Seis horas y media, pero valió la pena

Seis horas y media, pero valió la pena

Seis horas y media, pero valió la pena

Ruddy L. González

A las seis y diez minutos de la mañana del martes, cuando apenas comenzaba a clarear y con una agradable y fría brisa, hacía fila frente al portón de entrada del edificio principal de la Pontificia Universidad Católica Madre y Maestra, PUCMM.

El propósito, vacunarme contra el Covid-19.

Había ido el lunes, alrededor de las ocho y media de la mañana, pero el cupo de vacunas disponibles estaba lleno.

Pensé que al ir a las seis de la mañana sería de los primeros, pero no, ya habían personas desde las cinco de la madrugada.

El salón estaba casi lleno.
Parecía que la mañana iba a ser aburrida –aunque estaba en compañía de mi amigo, el también periodista Orlando Gil, quien generalmente tiene un chiste o un cuento a flor de labios- allí sentado, esperando que me vacunaran.

Pero no. Oí todo tipo de historias, anécdotas de lo que implicaba para los allí reunidos, todos mayores de 70 años de edad, de cómo habían vivido la dura experiencia de la cuarentena, del alejamiento de los hijos, los nietos, los hermanos, de amigos y vecinos.

De cómo la vida había cambiado. Una señora, por ejemplo, contaba cómo se ha hecho una experta en el internet, las conexiones por Zoom y cómo ha aprendido a hacer todo tipo de recetas, de programas de televisión, que nunca pensó eran posibles.

O de un hombre de 72 años que decía que nunca pensó en fregar o despolvar porque “soy el que se gana los cuartos de la casa”, pero que ahora es un ‘experto’ en los ‘quehaceres domésticos’. Por eso su decisión de vacunarse.

No oí a nadie preguntar o comentar de dónde eran las vacunas, si chinas, rusas, inglesas o norteamericanas. Si eran ‘buenas’ o ‘malas’. Lo que sí se repetía era la voluntad de vacunarse, como una obligación, una responsabilidad.

A las 8:15 de la mañana llegaron las vacunas, en una vanette con sirena y todo. Lo que avivó a todos los presentes. Una funcionaria de la PUCMM pidió un aplauso al presentar a una decena de jóvenes médicos que tenían a su cargo la inyección de la vacuna. El aplauso fue de pie y pareció una ovación.
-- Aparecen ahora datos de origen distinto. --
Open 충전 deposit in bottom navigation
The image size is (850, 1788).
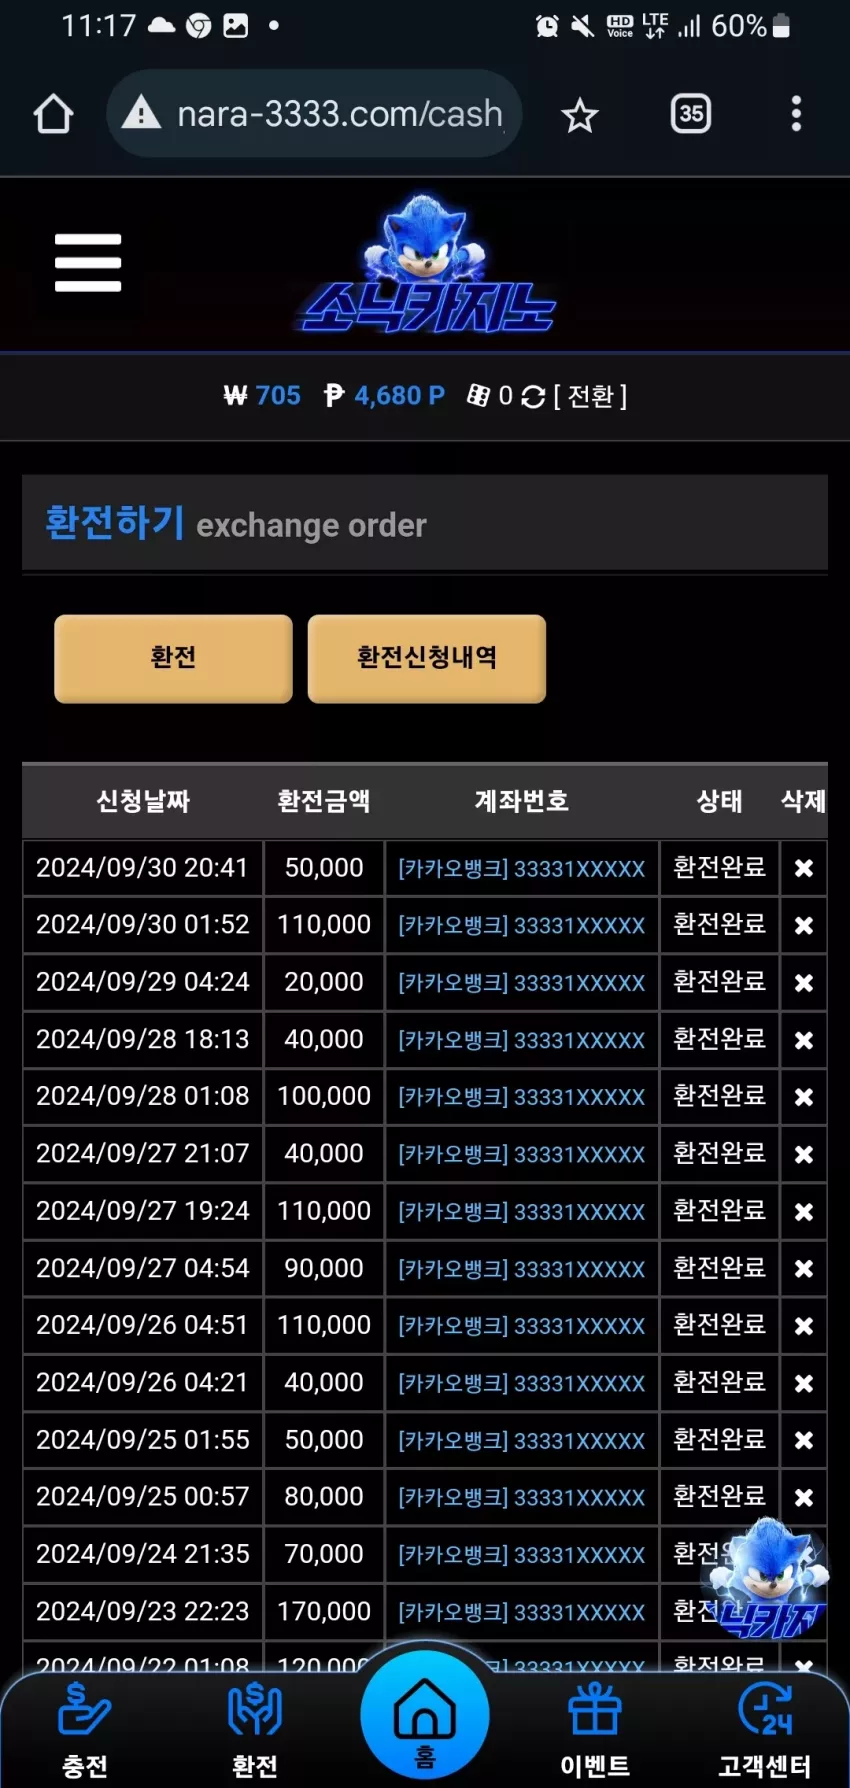84,1731
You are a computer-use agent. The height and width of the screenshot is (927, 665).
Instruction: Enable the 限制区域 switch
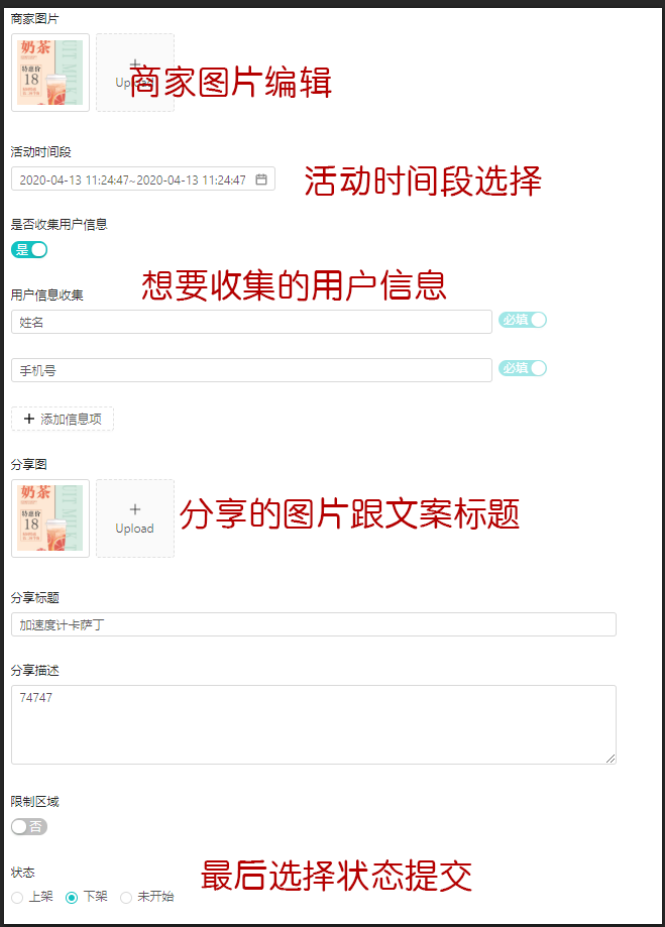pyautogui.click(x=29, y=826)
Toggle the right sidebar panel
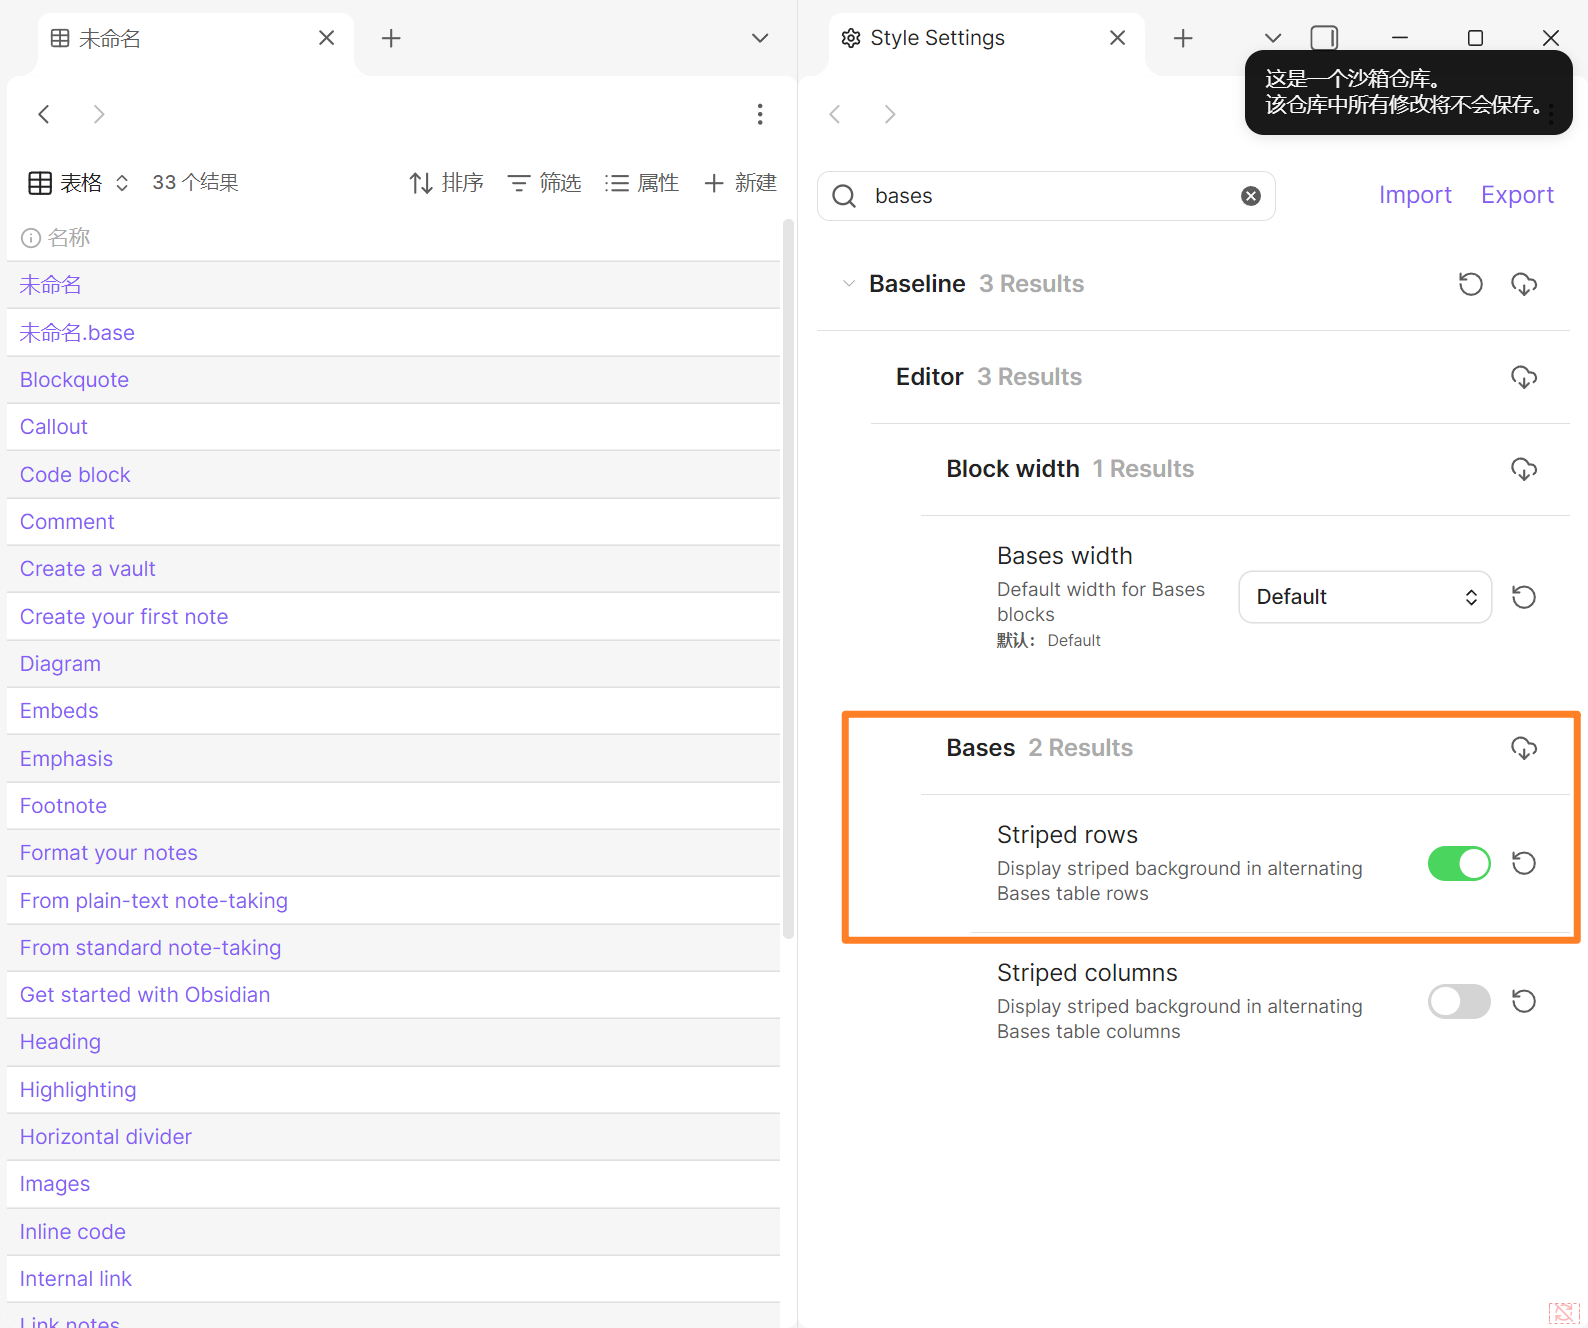The height and width of the screenshot is (1328, 1588). pyautogui.click(x=1324, y=38)
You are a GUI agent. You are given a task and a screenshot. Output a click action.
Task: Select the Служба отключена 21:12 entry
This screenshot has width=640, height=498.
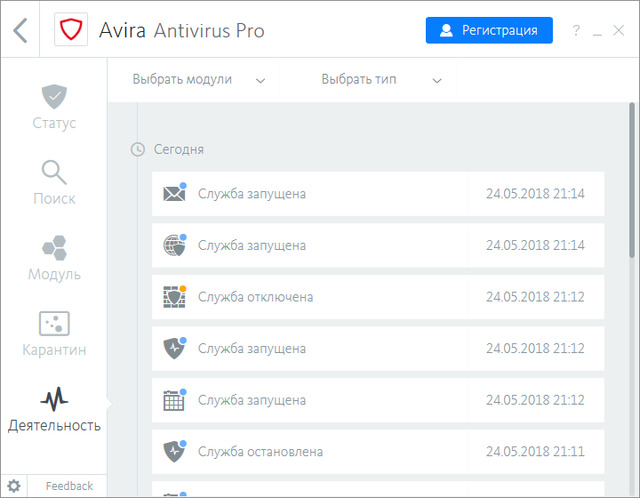coord(378,297)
Impecable la organización del equipo de la PUCMM. Un gran salón abierto, limpio, iluminado, con ventilación por todos lados, sillas suficientes para acoger, con distanciamiento, a los congregados, una ordenada recolección de datos, facilidades como baños limpios y completos, botellones de agua y gel en varios puntos y, sobre todo, la amabilidad, educación, vocación de servicio de una treintena de jóvenes graduados y estudiantes de término de medicina, junto a docentes, personal administrativo y voluntarios de la Universidad, que ‘bregaron’ con cortesía con ese grupo de adultos, todos sobre 70 años y algunos con serios problemas de movilidad. Muchos se desesperaron por el tiempo de espera, pero no hubo choques con los voluntarios, pues eran amables, decentes y sobre todo, respetuosos.

El sistema es organizado. Identificación de edad por cédula, silla por silla, por los voluntarios que anotan en sus celulares, y entrega de un formulario de ‘consentimiento’ para ser llenado y firmado.

Se espera, entonces, ser llamado por las bocinas para presentarse ante un (a) joven que llena una ficha electrónica con los datos del formulario y que es la documentación que se registra en el Ministerio de Salud Pública como una persona que acudió a vacunarse. De ahí esperar la llamada a !vacunarse! Una fila sentado que va moviéndose de asiento en asiento y luego al saloncito de la vacunación.

La frase fue clásica: “Despreocúpese, esto no le va a molestar”. Le tengo terror a las agujas y eso me da mucha tensión, pero la verdad, cuando creí que me preparaban el brazo para ponerme la jeringa, ya estaba afuera y me pasaban un algodón con alcohol para que lo colocara en el lugar donde penetró la aguja y evitar que sangrara.

Cuando salí del local -luego de que pasara veinte minutos sentado y con el paseo entre sillas de jóvenes médicos y estudiantes de término de medicina alrededor de los allí presentes observando si había alguna reacción a la vacuna acabada de poner, nos entregaron la tarjeta que indica haber cumplido la jornada y cuándo se debe acudir a colocar la segunda dosis- me sorprendí de que hubiera pasado seis horas y media allí.

El tiempo ‘se fue volando’, como se dice, y la experiencia fue grata y responsable, a pesar del pinchazo.
El sacrificio, si lo fuera, valió la pena. !Vacúnese!